While the mainstream media was reporting that jobless claims were steady last week, the real picture was more nuanced. The media reports only the seasonally smoothed number, which can obscure what’s really going on and is often late in recognizing trend changes because of the inherent smoothing. I liken it to Impressionist Art. It’s an attempt to represent reality, but it isn’t reality. It’s more beautiful than reality.
The actual number showed a decline in claims this week, as is normal for this week in May. It was a smaller decline than last year, but a stronger performance than the previous 10 year average.
Actual, not seasonally manipulated, weekly initial unemployment claims, while volatile week to week, have continued to decrease at a relatively constant rate over time since mid 2010.
In the week ended May 12, actual claims fell by 15,600 including the usual upward adjustment of 4,000 due to incomplete state counts at the time of the advance release (current week). This week wasn’t as strong as the week ended May 14, 2011, when claims fell by 36,200 but it was better than the 10 year average of a decline of 5800 for the same week of May.
There’s a lot of week to week volatility in the data. Looking at a two week span this year showed a decline of 6,700 versus a decline of 54,400 in the same 2 weeks in 2011. So this year was much weaker than the similar period last year. It’s too soon to say if this is a sign that the trend of improvement has reversed, but it could be a canary in the coal mine.
The year to year decline was 9.6% which remains strong. Total claims in the current week were 327,000, including the upward adjustment for the usual weekly revision, versus 362,000 in the same week last year. While this is a good indication that fewer people are losing jobs, it does not tell us how many are finding work.
Plotted on an inverse scale, the correlation with stock prices is strong. Both are driven by the Fed’s operations with Primary Dealers as covered weekly in the Professional Edition Fed Report. See also The Conomy Game, a free report.
As the number of workers eligible for unemployment compensation has trended upward slightly since 2009, the percentage of workers filing first time claims has continued to decline.
The chart below gives a longer term perspective. We can see the trend improving but still above the bubble years with their 10 million fake jobs taking orders for new and unneeded condos and houses, building them, and taking and processing mortgage applications. This however does not account for the thousands of mortgage industry executives and Wall Street bankers who should be in jail but who still have jobs, and still bribe politicians.
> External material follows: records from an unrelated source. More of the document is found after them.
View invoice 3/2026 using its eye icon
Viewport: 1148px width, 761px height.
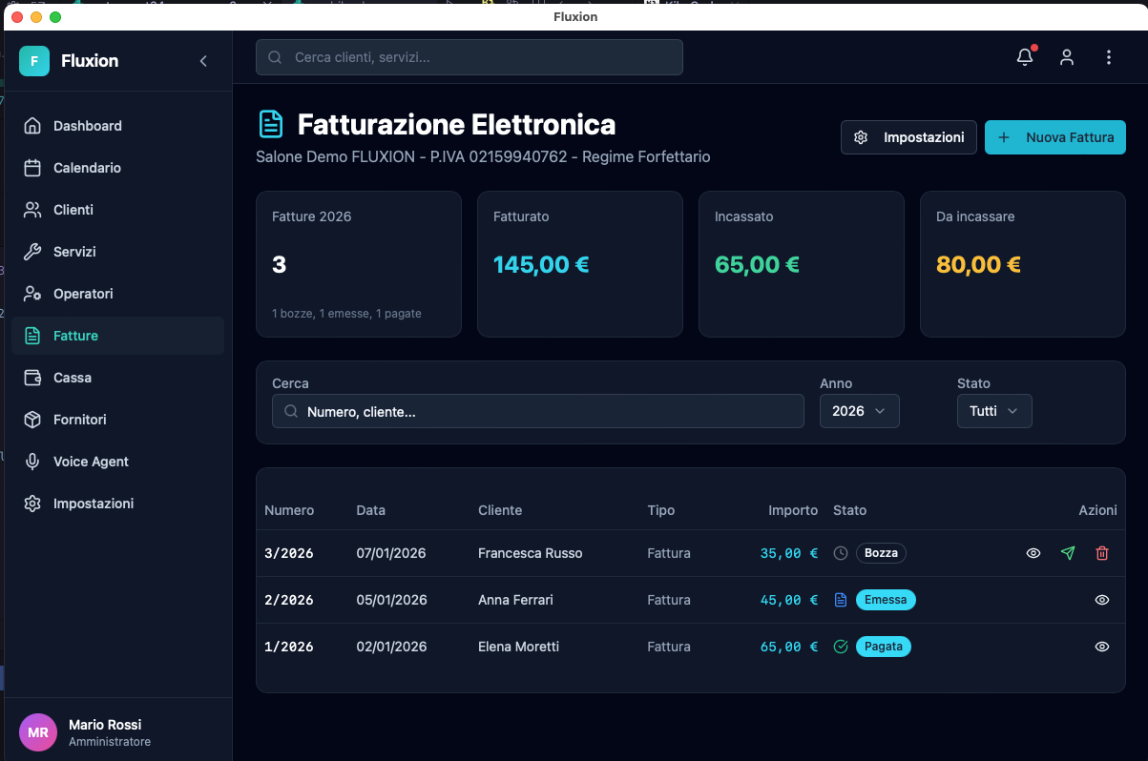coord(1033,553)
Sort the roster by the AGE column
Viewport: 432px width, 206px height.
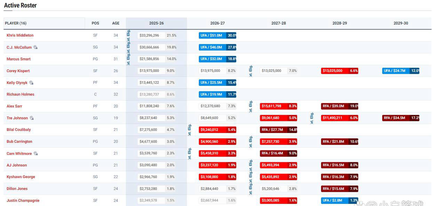click(x=116, y=23)
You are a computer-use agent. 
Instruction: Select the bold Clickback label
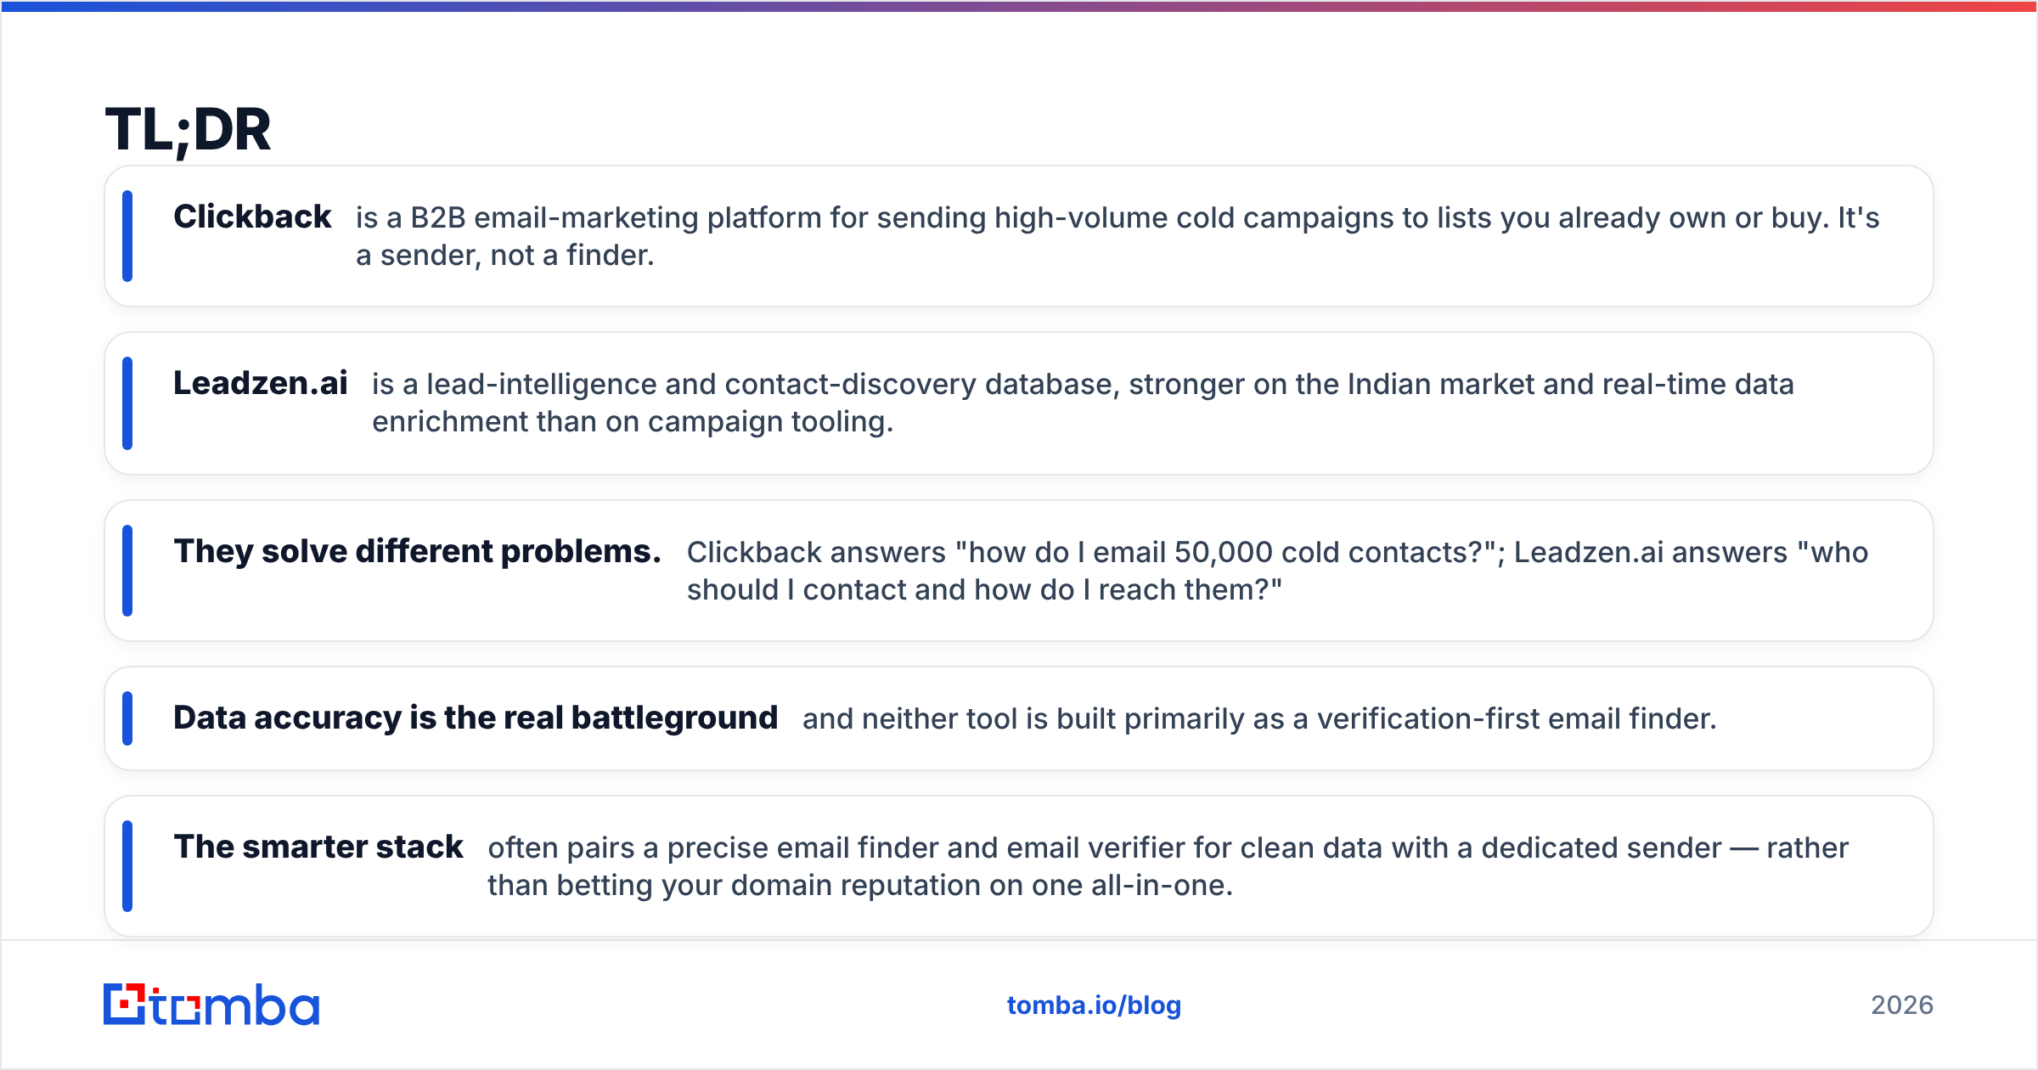coord(252,217)
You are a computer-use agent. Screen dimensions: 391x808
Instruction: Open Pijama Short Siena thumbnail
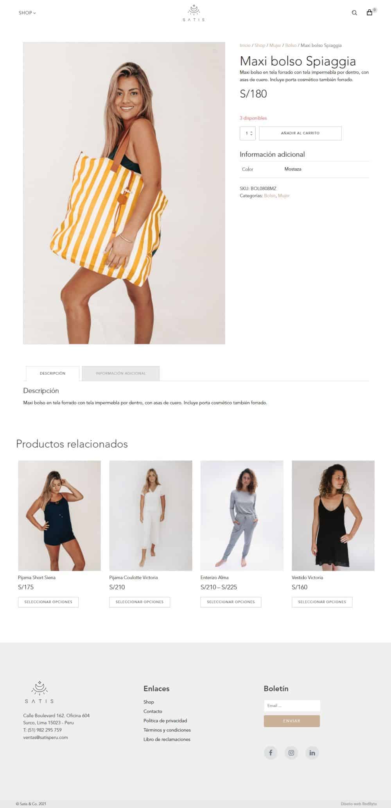59,516
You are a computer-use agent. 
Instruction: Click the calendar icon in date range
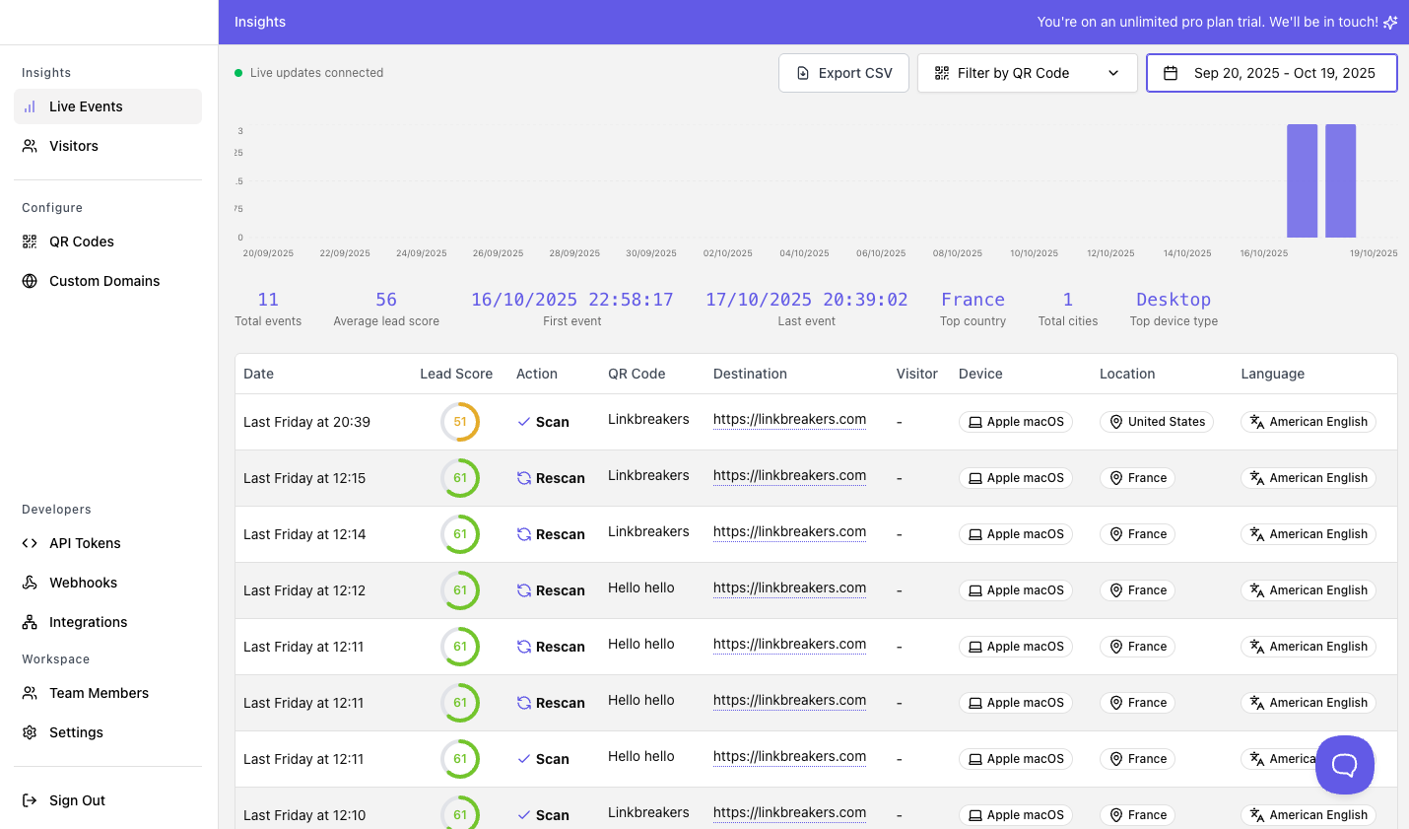[x=1171, y=73]
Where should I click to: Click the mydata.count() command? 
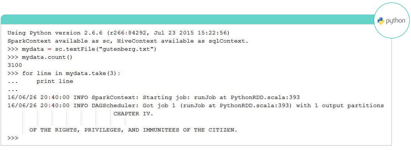47,57
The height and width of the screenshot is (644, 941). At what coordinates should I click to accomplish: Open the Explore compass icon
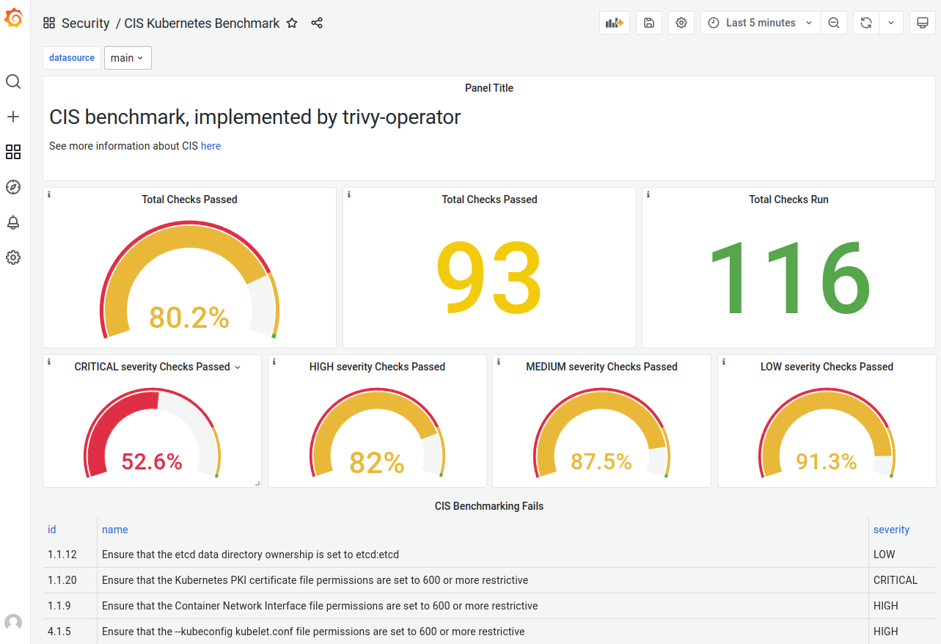13,187
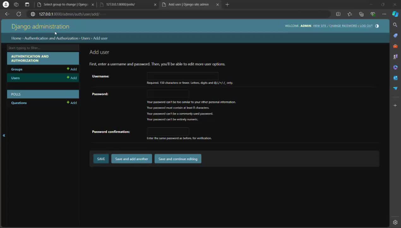Open the Edge Copilot icon
This screenshot has width=401, height=228.
point(395,14)
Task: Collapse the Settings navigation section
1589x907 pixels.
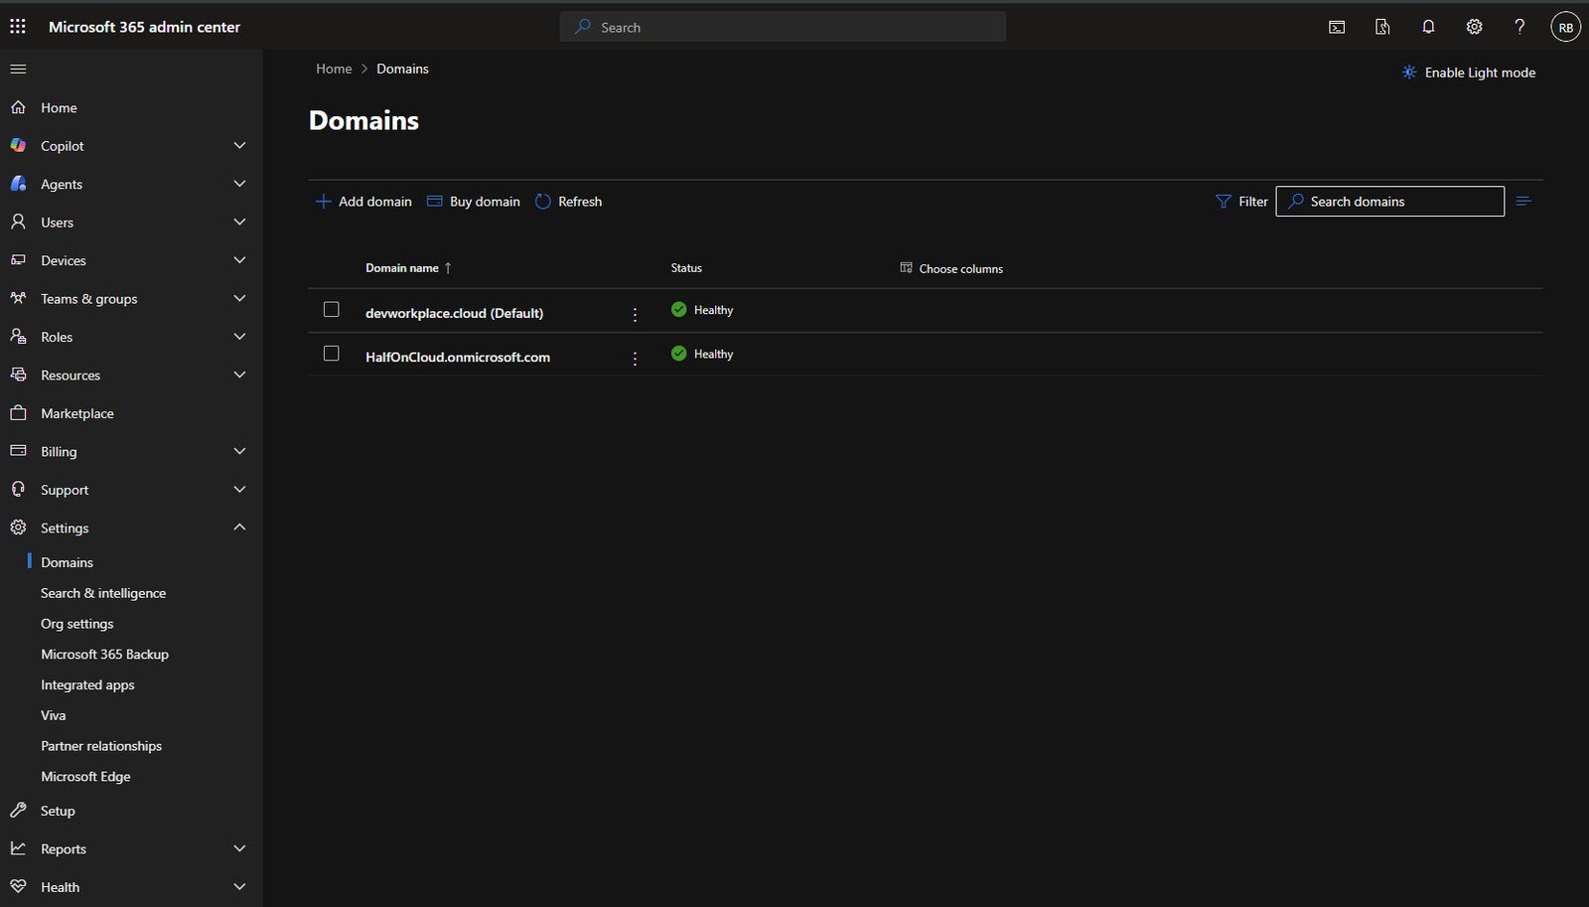Action: tap(239, 528)
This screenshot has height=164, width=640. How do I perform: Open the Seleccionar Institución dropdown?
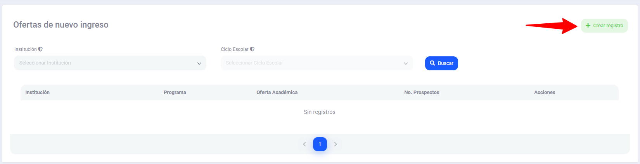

The following chart is a picture of reality versus the the Impressionist art of seasonal adjustments. Sometimes it represents reality to some degree, and sometimes it doesn’t. If you are following that data, at any given time you have no way of knowing which it is. One thing is certain. It ain’t photo-realism. There are ways to measure trends using actual data. One way is shown on this chart, which is to show the year to year line as of the current and corresponding date. Another is to view the annual rate of change as shown in the first chart above.